TEXTO ELEGIDO —
El otro campo de batalla
Si alguien lee la sinopsis -hoy por hoy confundida con la crítica- de Declaración de vida, uf, las perspectivas son horrendas. Una pareja descubre que su hijo de 18 meses tiene un tumor cerebral y debe afrontar un cruel e incierto tratamiento de años. Para colmo, el título presagia algo peor en términos cinematográficos (el título argentino, porque el original es La guerre est déclarée): algo así como tras la larga y penosa enfermedad, un canto a la vida .

MATERIAL PROPORCIONADO —
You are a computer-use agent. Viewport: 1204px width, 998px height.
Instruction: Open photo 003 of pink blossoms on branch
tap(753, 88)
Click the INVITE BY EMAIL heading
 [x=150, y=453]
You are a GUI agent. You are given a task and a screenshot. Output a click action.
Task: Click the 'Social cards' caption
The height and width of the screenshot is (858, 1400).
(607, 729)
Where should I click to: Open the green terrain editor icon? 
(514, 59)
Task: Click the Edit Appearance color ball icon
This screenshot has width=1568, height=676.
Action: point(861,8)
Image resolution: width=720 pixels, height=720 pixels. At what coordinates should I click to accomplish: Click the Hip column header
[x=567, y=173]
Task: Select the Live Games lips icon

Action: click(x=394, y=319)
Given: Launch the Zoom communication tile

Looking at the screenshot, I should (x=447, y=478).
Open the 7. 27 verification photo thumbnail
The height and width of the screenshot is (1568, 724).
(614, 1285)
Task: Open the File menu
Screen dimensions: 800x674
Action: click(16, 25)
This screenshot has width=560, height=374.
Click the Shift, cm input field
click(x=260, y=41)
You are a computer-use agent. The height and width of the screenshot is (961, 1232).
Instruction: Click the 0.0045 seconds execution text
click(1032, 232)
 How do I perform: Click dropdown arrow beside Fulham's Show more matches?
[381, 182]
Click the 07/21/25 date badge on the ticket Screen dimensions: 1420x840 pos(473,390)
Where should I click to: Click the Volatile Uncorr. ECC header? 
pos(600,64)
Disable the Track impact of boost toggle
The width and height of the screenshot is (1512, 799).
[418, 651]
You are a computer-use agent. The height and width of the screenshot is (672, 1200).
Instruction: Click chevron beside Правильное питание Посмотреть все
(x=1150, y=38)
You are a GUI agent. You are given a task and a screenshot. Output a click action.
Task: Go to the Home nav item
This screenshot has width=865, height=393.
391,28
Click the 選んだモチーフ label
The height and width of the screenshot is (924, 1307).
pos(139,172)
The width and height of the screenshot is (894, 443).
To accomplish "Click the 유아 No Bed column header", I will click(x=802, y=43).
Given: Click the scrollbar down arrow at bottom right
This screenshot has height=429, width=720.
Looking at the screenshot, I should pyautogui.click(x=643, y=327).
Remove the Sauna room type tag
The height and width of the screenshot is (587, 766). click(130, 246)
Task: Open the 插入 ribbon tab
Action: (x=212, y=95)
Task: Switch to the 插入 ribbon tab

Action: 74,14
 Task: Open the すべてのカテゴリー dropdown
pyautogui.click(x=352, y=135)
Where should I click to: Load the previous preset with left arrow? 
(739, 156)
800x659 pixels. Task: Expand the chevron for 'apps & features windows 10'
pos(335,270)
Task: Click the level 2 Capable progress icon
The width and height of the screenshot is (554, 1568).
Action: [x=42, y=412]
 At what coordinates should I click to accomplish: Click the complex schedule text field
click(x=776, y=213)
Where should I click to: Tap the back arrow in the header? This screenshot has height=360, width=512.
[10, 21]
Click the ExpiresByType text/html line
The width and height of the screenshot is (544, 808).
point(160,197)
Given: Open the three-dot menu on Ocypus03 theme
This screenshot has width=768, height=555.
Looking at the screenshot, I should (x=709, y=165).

QUÉ SE PIDE —
[a] Responde estas preguntas con datos del texto sobre la película Declaración de vida:
(i) ¿Qué edad tiene el hijo de la pareja?
(ii) ¿Qué le descubren al niño?
(iii) ¿Cuál es el título original de la película?
[b] Sigue escribiendo el texto sobre la película Declaración de vida a partir de su última oración.
El material no hace falta para resolver nada de esto.

RESPUESTAS POR TAREA —
[a]
(i) 18 meses.
(ii) Un tumor cerebral.
(iii) La guerre est déclarée.

[b]
Tantos indicios malos, aunque hay que admitir que hay otros buenos, refuerzan la sorpresa al ver esta película ecléctica, difícil de encuadrar, jugada al límite. Un intento de aproximación es decir que se trata de un drama/tragedia en el que irrumpen, a modo de exorcismo o de catarsis, la comedia blanca y negra, el musical dolido o desenfrenado, cierto lirismo rabioso y un registro cercano al documental. Lo más llamativo es que Valérie Donizelli, directora, coguionista y protagonista, jamás abandona la línea del realismo. En todo caso, la subvierte y la retoma, una y otra vez, transmitiendo esa especie de irrealidad, de sube y baja maníaco depresivo, de locura transitoria que provoca la lucha contra las calamidades.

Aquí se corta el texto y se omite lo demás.